Al día siguiente de mi regreso a casa, Martha y yo estábamos sentados en la sala de estar, ella con un libro en las manos y yo con el diario, en el cual había leído sobre los intentos para contener la afluencia de líquido, y que ni siquiera con trajes de buzo podían descender al lugar de donde surgía; Martha levantó la vista de su libro para decirme:

–¿Recuerdas aquello que se contaba de una madre?
–¿Qué?
–Algo muy antiguo. Creo que oí decir una vez que databa de tiempo inmemorial, o tal vez fuese una fábula griega, o algo similar, pero de todas maneras, la madre tenía un hijo que era el deleite de su corazón y todo cuanto puede ser un hijo, para una madre y de pronto el hijo se enamoró de una mujer bella y perversa y cayó bajo su hechizo; una mujer perversa y muy bella. Y él deseó complacerla, oh, lo hizo realmente, y le dijo: "Lo que desees, te lo traeré..."
–Lo cual es como no decir nada a una mujer, pero de cualquier manera... –intervine yo.
–No voy a discutirte eso –dijo suavemente Martha–. porque cuando él se lo dijo, ella contestó que lo que deseaba más que nada en el mundo era el corazón viviente de su madre, arrancado de su pecho. ¿Y qué supondrás que hizo este indigno y homicida idiota, sino correr a su hogar, donde estaba la madre, y con un cuchillo abrirle el pecho y arrancarle el corazón viviente de su cuerpo...?
–No me gusta tu cuento.
–...y con el corazón en la mano, corrió veloz y alegremente a juntarse con la mujer amada. Pero en el Camino, atravesando el bosque, se le enredó un dedo del pie en una raíz, vaciló y cayó cuan largo era, y de resultas del golpe el corazón de la madre se le escapó de la mano. Al levantarse y acercarse al corazón, éste le dijo: “¿Te lastimaste al caer, hijo mío?"

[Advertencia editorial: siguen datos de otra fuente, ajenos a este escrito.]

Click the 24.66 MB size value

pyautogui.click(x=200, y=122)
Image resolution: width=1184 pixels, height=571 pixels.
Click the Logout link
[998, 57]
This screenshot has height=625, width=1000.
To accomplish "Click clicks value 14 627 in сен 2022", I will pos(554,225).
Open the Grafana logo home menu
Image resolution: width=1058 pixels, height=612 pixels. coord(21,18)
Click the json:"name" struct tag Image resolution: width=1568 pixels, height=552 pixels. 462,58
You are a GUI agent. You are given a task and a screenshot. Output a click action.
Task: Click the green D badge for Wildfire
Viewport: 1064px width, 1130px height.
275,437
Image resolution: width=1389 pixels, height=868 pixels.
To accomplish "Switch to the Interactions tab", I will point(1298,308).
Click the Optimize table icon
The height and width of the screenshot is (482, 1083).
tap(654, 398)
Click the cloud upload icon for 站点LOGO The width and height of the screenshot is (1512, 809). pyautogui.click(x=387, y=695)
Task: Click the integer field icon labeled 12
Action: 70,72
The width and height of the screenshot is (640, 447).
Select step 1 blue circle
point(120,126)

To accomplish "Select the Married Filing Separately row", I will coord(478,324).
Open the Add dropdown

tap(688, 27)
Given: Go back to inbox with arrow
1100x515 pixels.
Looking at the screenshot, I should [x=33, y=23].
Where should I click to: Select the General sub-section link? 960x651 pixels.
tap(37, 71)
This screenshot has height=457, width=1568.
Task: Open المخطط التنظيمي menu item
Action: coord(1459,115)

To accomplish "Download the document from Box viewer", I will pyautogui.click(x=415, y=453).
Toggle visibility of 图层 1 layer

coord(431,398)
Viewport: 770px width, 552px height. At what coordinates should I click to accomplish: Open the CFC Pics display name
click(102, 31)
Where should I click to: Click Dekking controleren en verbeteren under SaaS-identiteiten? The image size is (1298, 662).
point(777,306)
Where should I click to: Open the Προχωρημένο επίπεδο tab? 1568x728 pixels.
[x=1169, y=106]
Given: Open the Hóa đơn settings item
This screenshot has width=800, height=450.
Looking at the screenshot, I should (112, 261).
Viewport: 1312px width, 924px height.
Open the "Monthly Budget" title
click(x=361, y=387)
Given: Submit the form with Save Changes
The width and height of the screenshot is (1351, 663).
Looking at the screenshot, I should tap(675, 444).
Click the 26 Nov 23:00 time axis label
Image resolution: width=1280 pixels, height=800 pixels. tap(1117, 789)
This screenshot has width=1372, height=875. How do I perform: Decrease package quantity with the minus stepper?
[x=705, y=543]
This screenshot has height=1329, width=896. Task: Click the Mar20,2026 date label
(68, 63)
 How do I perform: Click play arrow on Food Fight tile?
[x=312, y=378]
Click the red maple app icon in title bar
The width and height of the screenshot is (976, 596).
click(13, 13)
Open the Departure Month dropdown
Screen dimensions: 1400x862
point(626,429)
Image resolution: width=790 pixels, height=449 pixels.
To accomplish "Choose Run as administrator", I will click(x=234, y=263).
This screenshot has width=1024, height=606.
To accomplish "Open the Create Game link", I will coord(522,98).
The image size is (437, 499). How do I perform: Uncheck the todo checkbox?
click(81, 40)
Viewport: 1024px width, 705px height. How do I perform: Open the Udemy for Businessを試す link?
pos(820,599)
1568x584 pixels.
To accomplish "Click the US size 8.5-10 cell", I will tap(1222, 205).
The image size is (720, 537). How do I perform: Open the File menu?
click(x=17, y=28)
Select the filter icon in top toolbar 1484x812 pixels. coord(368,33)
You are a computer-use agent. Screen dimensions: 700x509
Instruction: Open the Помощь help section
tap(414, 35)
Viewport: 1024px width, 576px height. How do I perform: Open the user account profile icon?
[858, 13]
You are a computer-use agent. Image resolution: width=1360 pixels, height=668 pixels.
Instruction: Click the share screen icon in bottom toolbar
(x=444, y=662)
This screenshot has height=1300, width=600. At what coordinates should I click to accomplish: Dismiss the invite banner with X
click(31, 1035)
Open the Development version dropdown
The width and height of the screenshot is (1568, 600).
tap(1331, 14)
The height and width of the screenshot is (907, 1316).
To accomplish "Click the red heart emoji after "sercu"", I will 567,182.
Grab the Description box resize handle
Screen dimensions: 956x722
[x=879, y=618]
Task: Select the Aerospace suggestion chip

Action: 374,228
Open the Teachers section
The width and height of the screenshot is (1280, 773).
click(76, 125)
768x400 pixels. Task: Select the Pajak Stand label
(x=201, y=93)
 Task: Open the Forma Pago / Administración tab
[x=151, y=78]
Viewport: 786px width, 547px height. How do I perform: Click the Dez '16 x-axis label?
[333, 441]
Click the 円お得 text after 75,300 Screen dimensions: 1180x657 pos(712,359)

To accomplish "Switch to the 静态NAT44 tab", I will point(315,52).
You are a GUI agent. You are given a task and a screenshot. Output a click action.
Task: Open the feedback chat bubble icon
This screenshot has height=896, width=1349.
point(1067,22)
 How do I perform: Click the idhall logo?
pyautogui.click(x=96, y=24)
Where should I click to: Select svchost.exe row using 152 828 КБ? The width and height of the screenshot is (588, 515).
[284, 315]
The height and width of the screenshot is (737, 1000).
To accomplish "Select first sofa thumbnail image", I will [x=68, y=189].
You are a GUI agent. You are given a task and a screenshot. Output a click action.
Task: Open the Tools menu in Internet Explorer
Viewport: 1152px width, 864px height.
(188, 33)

–Un relato encantador. ¿Pero qué es lo que demuestra?
–Supongo que nada. ¿Cesará en algún momento esta sangría? ¿Cerrarán la herida?
–No lo creo.
–¿Entonces tu madre seguirá sangrando hasta que su vida se extinga?
–¿Mi madre?
–Sí.
–¡Oh!
–Mi madre –dijo Martha–. ¿Sangrará hasta morir?
–Supongo que sí.
–¿Eso es lo único que sabes decir, que supones que sí?
–¿Qué otra cosa?
–Supongamos que les hubieses dicho que no siguieran con su idea.
–Martha, eso me lo pediste veinte veces. Ya te dije. Hubiesen buscado otro rabdomante.
–¿Y otro? ¿Y otro?
–Sí.
–¿Por qué? –dijo ella gritando. ¿Por amor de Dios, por qué?
–No lo sé.
–Pero ustedes, hombres despreciables, saben todo lo demás.
–Casi lo único que sabemos es matar. Eso no es todo lo demás. Nunca hemos aprendido a dar vida a nada.
–Y ahora es demasiado tarde –dijo Martha.
–Sí, es demasiado tarde –aprobé, y volví a la lectura de mi diario.
Pero Martha siguió sencillamente allí sentada, con el libro abierto en su regazo, contemplándome: y luego, después de un rato, cerró el libro y subió a acostarse.